Alex Alden of the Office of Privacy noted that different ISPs have different rules regarding protecting users’ privacy. “We don’t have uniform practices across the industry. … Privacy is in the constitution of Washington state. We’re one of the few states that have privacy as a foundation of our constitution,” he said.
Joe Kendo, representing the Washington State Labor Council, argued that working-class people have little choice in picking their ISPs in an age where everyone uses the Internet for day-to-day living, and risk their personal information being sold without their consent or knowledge. “I don’t believe my members have to give up their privacy to access these basic human needs,” he said.
The Pacific Technological Alliance, the Washington Technology Industry Association, TechNet, CompTia, the Association of Washington Business and the Broadband Communications Association of Washington testified against the bill. While they did not testify Wednesday, representatives of Sprint, Verizon, AT&T and CenturyLink wrote on a sign-in sheet that they opposed Hansen’s bill.
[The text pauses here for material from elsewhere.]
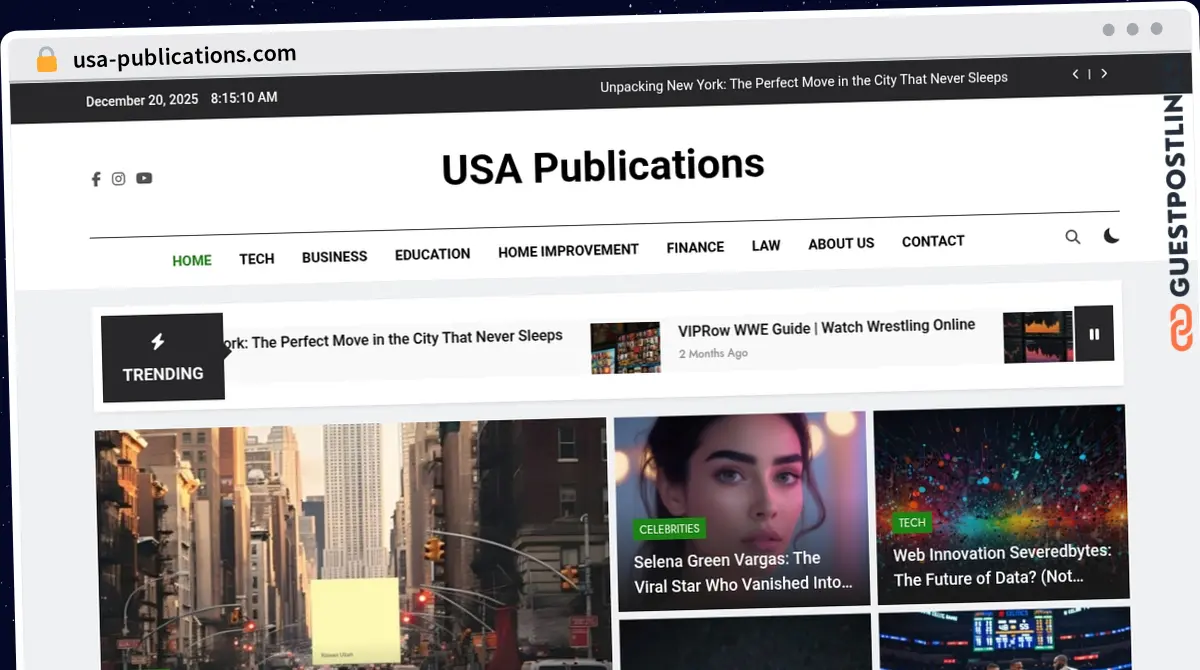Open the Tech menu section
Screen dimensions: 1200x670
tap(256, 259)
Their opposition revolves around a lack of time to vet and discuss the bill, plus fears of each state setting up its own and different rules on Internet privacy — making it hard for businesses to comply.
“It is unclear how the bill will protect my privacy as a citizen of Washington,” said Michael Schutzler of Washington Technology Industry Association. He noted that different Internet service providers and corporations serving Washington have headquarters in other states. “This is really a federal issue. A federal standard would be better than a state patchwork of standards.”
Bob Battles of the AWB said called these complicated issues that require “more than a day and a hearing.”
“The whole debate on privacy is in the context of how we classify Internet services,” said Ron Main of the Broadband Communications Association of Washington.
Rep. Norma Smith, R-Clinton, questioned some of the testifying lobbyists Wednesday about their commitment to having a federal law — instead of many state laws — covering this topic. She asked a few whether their organizations and companies lobbied to to keep the nationwide privacy rules intact when Trump and Congress eliminated them. They did not answer that question.
Hansen and Ranker said many of corporations calling for a federal internet privacy law — instead of many state internet privacy laws — actually lobbied for the elimination of those federal regulations when Congress addressed the matter.
Ranker said he is coordinating efforts among the 27 states coming up with their own ISP privacy bills to try to make sure all of them create similar, if not identical, laws. Ranker also voiced concern about the lobbying power of the telecommunications industry and business interests killing this effort in Washington. The House technology committee expects to put some changes into Hansen’s bill, and expects to hold another yet-to-be-scheduled hearing prior to sending it to a full floor vote in the House.